A administração do Porto de Imbituba, no Sul de Santa Catarina, foi condenada pela Justiça a indenizar uma empresa importadora em pouco mais de quatorze mil reais após a demora na liberação de um contêiner.
A decisão é da Quarta Câmara de Direito Comercial do Tribunal de Justiça de Santa Catarina e envolve uma carga que foi redirecionada ao terminal após as fortes chuvas que atingiram o Estado em 2023.
Segundo o processo, mesmo com a mercadoria já desembaraçada pela Receita Federal em curto prazo, o terminal não conseguiu concluir a liberação dentro do tempo adequado, gerando custos extras à empresa responsável pela importação.
Durante a ação judicial, a SC Participações e Parcerias S.A., responsável pela administração do porto, alegou que o atraso teria ocorrido por motivo de força maior, fato do príncipe e até por responsabilidade da própria importadora. No entanto, os desembargadores rejeitaram todos os argumentos apresentados.

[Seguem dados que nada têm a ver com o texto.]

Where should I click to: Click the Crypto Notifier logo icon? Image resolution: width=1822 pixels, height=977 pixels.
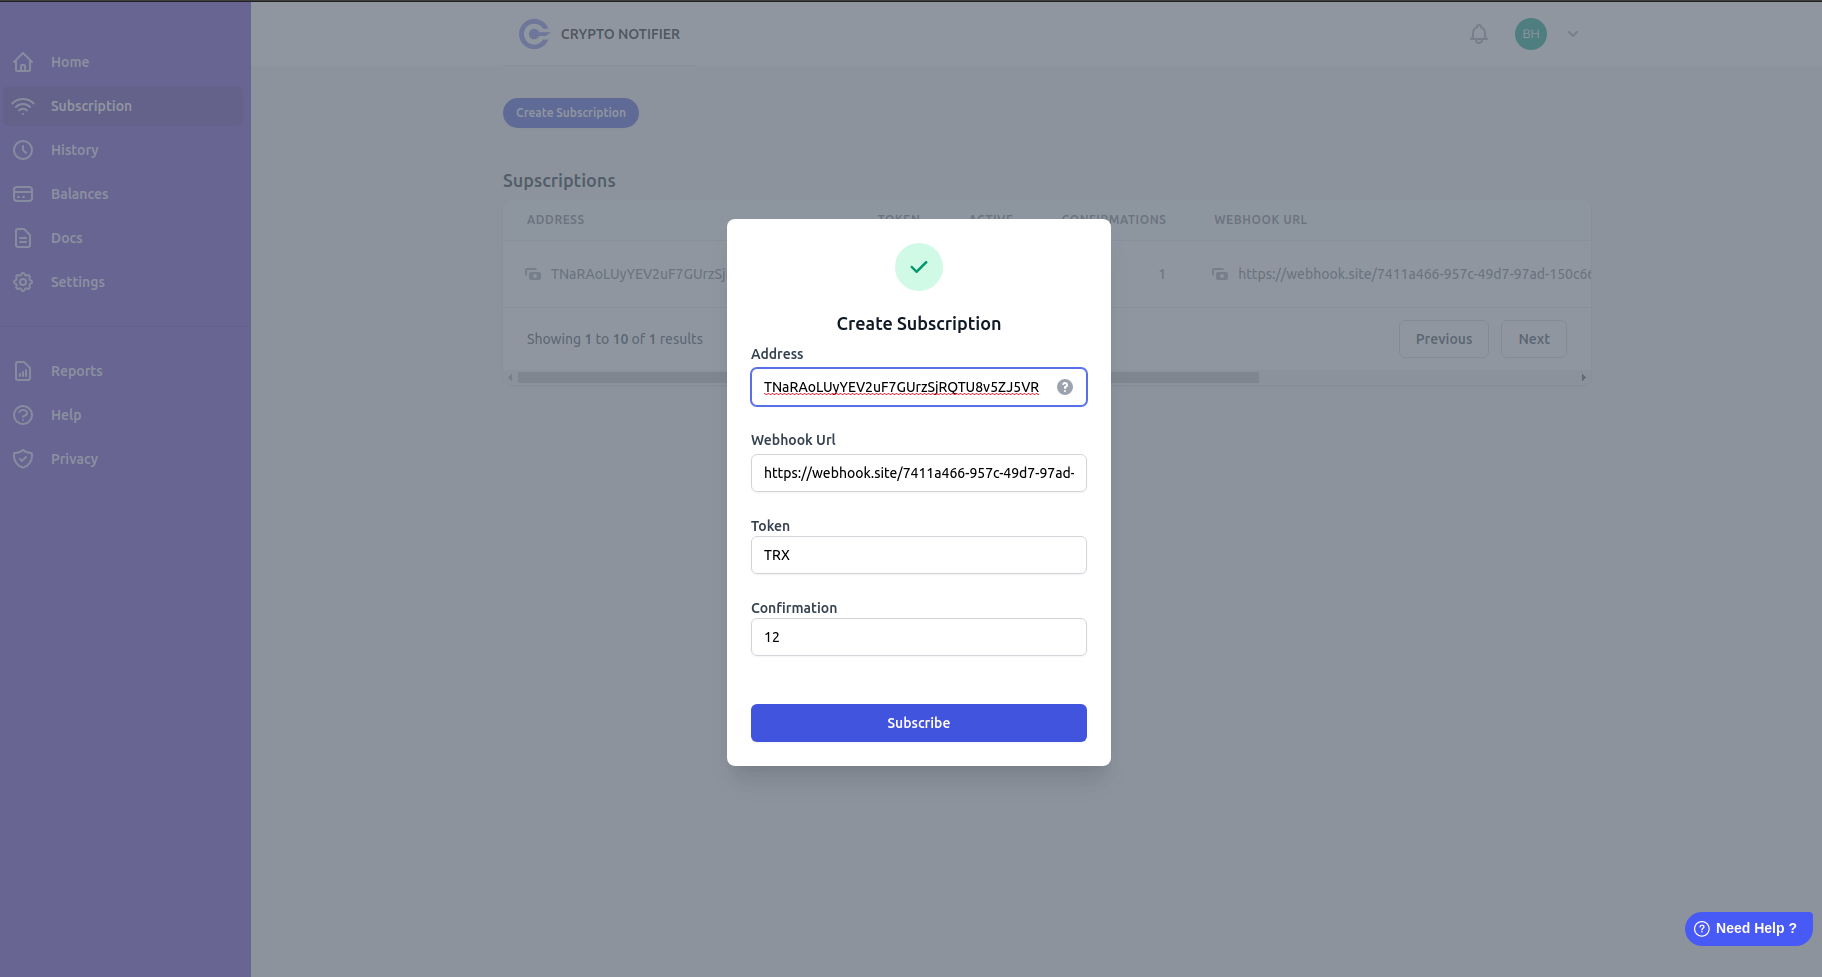point(535,33)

Para o colegiado, embora o porto não tivesse obrigação contratual de receber cargas remanejadas de outros terminais, a decisão de aceitar os contêineres, mesmo sem estrutura suficiente, fez com que a administradora assumisse os riscos da atividade. O entendimento foi de que houve falha na prestação do serviço.
Com a demora na liberação, a empresa importadora teve de arcar com taxas de armazenagem e sobre-estadia, conhecidas como demurrage, inclusive durante o período de free time, quando não deveria haver cobrança.
A Justiça manteve a determinação de restituição desses valores, além do ressarcimento das despesas de transporte, reconhecendo a responsabilidade objetiva da administradora portuária.
O Tribunal também afastou a alegação de cerceamento de defesa, afirmando que os documentos do processo eram suficientes para o julgamento, e apenas ajustou o valor da causa e a base de cálculo dos honorários advocatícios.